If you’ve lived in Owensboro for any amount of time, you probably know that George “Bugs” Moran, the Chicago mobster whose gang was wiped out in the “St. Valentine’s Day Massacre,” lived on Littlewood Drive from November 1945 to March 1946.
That’s been our claim to a spot in the nation’s crime annals for years.
And there were reports that Al Capone himself may have had business interests in McLean County.
On March 15, 1931, the Messenger-Inquirer ran a front page headline that said: “AL CAPONE HOLDS LEASES IN LOCAL OIL FIELD, REPORT.”
The subhead says: “Chicago Gangster Flies To McLean County Well Shooting From Chicago, With Interested Party.”
The story went on to say that Capone, a 32-year-old “big-shot Chicago ‘business’ man,” had flown into a field near Island the week before to watch an oil-well “shooting” — a nitroglycerin explosion at the bottom of the well.
Now, add another Prohibition-era gangster to our connection to the “Roaring Twenties” of a century ago.

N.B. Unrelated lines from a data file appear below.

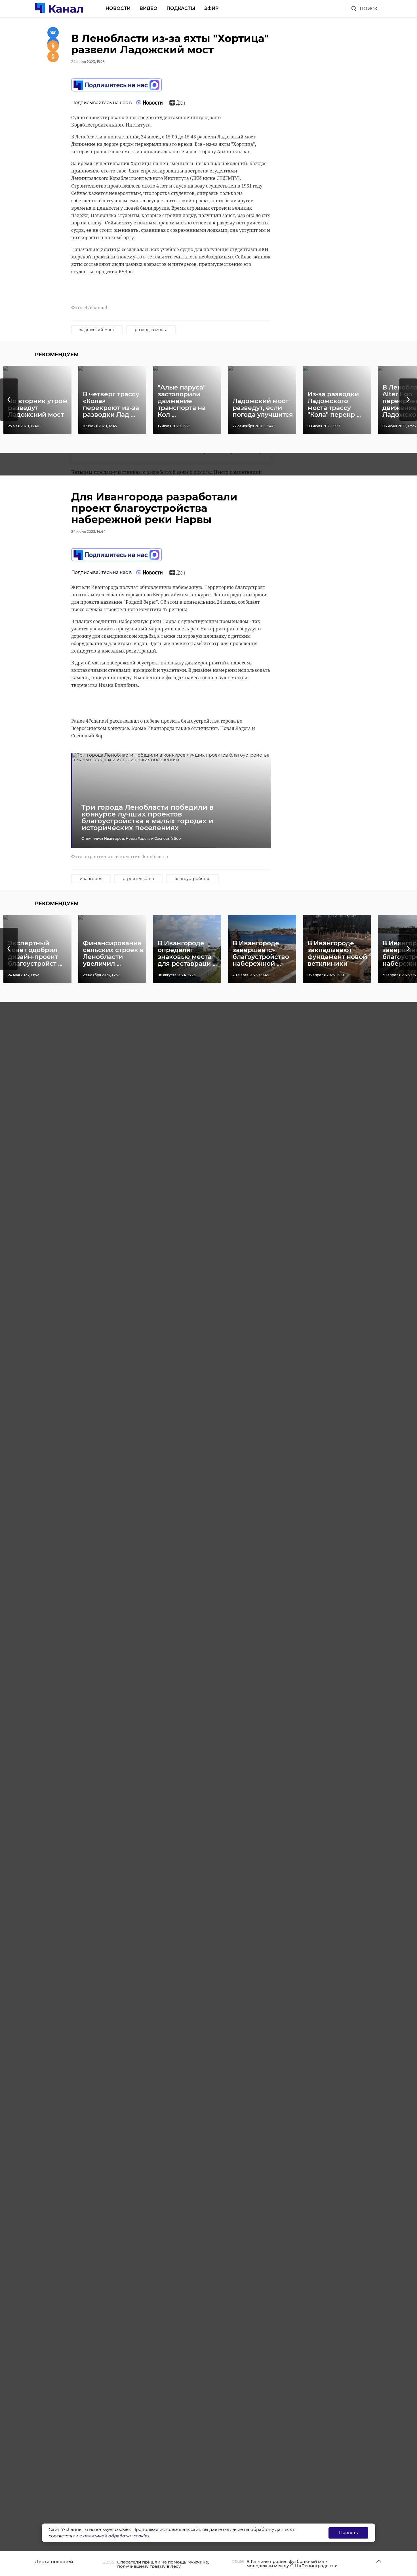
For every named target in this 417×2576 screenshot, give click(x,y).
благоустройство (192, 878)
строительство (138, 878)
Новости (118, 8)
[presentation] (9, 399)
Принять (348, 2532)
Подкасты (181, 8)
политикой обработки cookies (116, 2536)
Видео (148, 8)
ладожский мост (97, 329)
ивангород (91, 878)
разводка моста (151, 329)
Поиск (368, 8)
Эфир (211, 8)
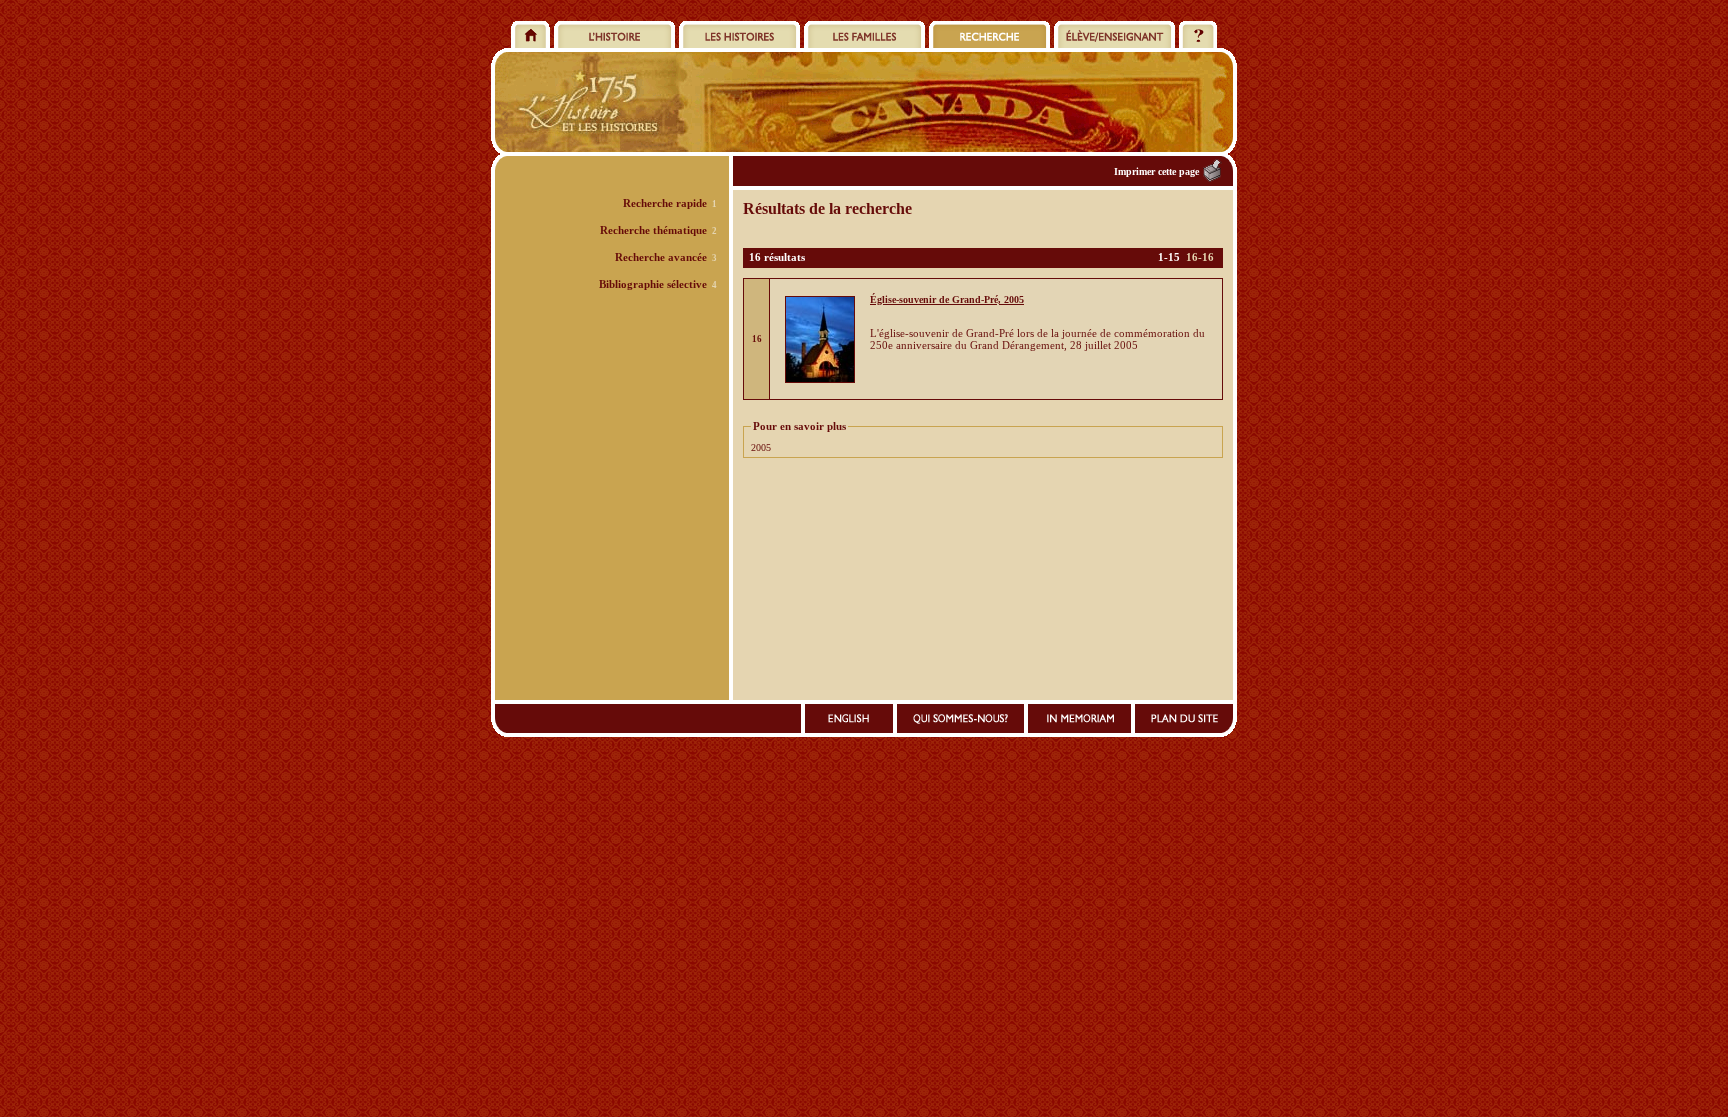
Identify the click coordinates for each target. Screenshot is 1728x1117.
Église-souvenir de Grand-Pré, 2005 (947, 299)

In “The Bourbon King: The Life and Crimes of George Remus, Prohibition’s Evil Genius,” Bob Batchelor writes that Remus, a successful Chicago lawyer, saw the loopholes in the federal legislation that outlawed liquor, moved to Cincinnati and began buying Kentucky distilleries to get at the bourbon aging in their warehouses.

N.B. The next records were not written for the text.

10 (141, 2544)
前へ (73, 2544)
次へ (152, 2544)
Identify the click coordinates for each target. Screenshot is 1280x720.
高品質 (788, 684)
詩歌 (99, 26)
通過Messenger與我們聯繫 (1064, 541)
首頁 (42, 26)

One of them was Hill & Hill, aka Rock Springs Distilling Co., which was east of town near the current water plant.
It was started by brothers W.H. and T.C. Hill in 1881.

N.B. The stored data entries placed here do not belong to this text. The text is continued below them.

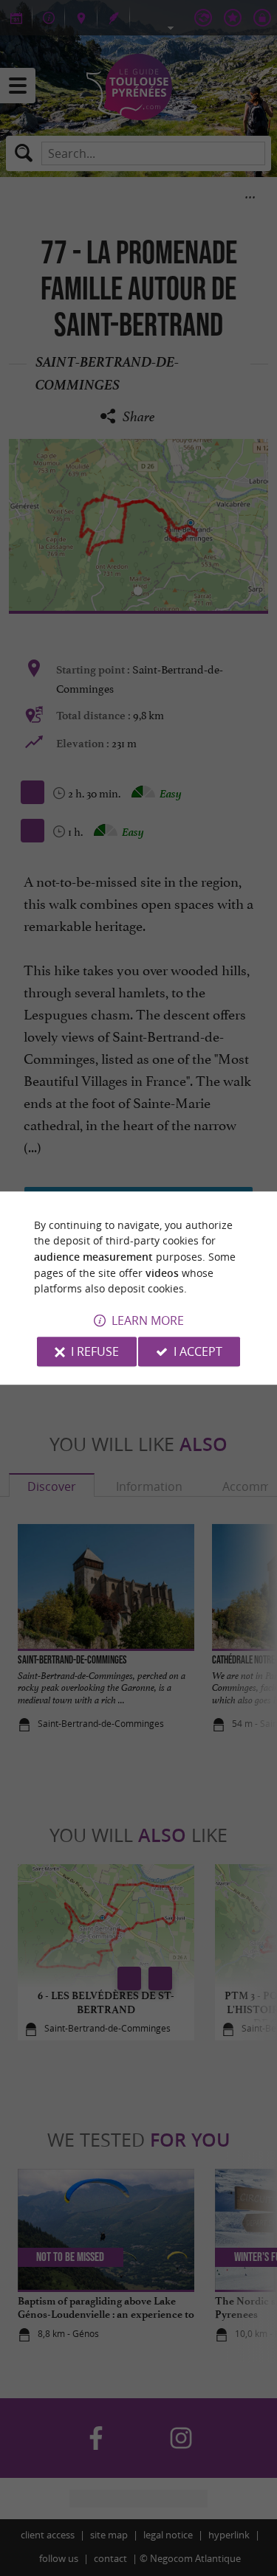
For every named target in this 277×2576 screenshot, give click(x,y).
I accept (198, 1351)
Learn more (148, 1320)
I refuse (95, 1351)
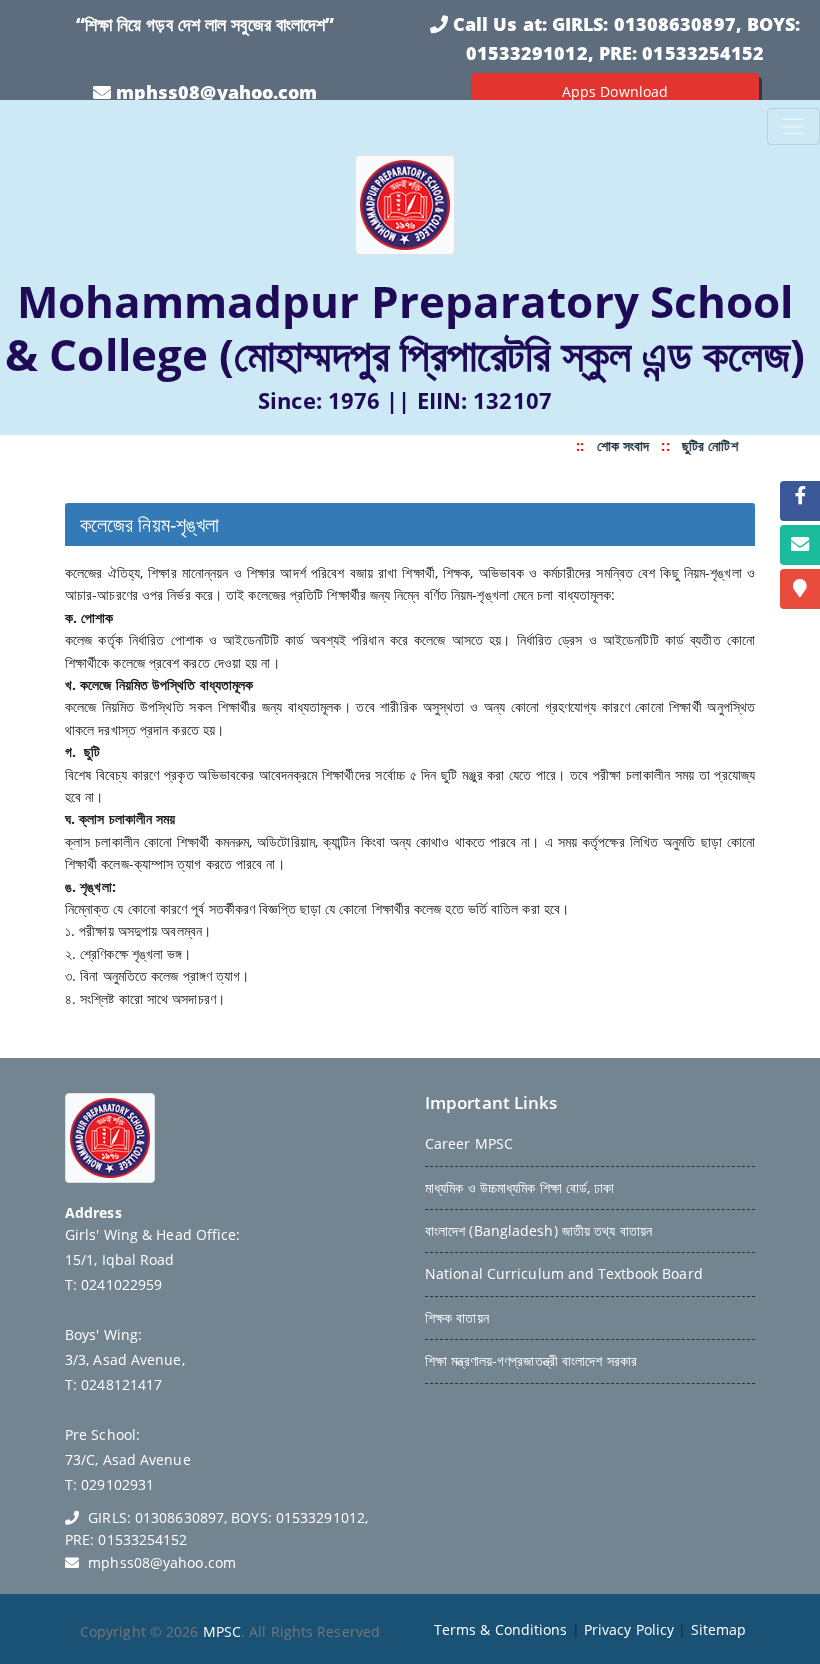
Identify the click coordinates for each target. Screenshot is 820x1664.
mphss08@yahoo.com (217, 92)
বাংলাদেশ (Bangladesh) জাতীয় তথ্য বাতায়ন (538, 1230)
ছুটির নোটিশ (707, 445)
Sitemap (719, 1629)
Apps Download (615, 91)
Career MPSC (469, 1143)
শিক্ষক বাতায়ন (457, 1317)
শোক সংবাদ (619, 445)
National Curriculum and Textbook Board (564, 1273)
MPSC (222, 1631)
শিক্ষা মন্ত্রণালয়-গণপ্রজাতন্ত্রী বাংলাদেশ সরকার (531, 1360)
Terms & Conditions (501, 1629)
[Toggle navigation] (793, 126)
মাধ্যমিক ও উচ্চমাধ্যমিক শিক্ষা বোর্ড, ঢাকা (520, 1187)
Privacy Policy (629, 1629)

In April 1920, bandits broke in and stole two barrels of bourbon valued at $4,500 — the bootleg price was then $15 a quart.
That’s the equivalent of $202 today.
In July, Remus and his partners bought the distillery for $320,000 — $4.3 million in today’s money — to get control of 2,050 barrels of bourbon, which they said they planned to bottle and sell for “medicinal purposes.”
In three years time, historians say Remus made $40 million off illegal bourbon — worth more than $500 million today.
He was said to be one of the inspirations for “The Great Gatsby.”
He eventually got caught and spent two years in prison.
Remus died in 1952 at age 74 and is buried in Covington.
The point of this is tourism is a big part of Owensboro’s economy these days.
And people are still fascinated by the “Roaring Twenties.”
Mentioning our connection to some of the leading crime figures of the era can’t hurt.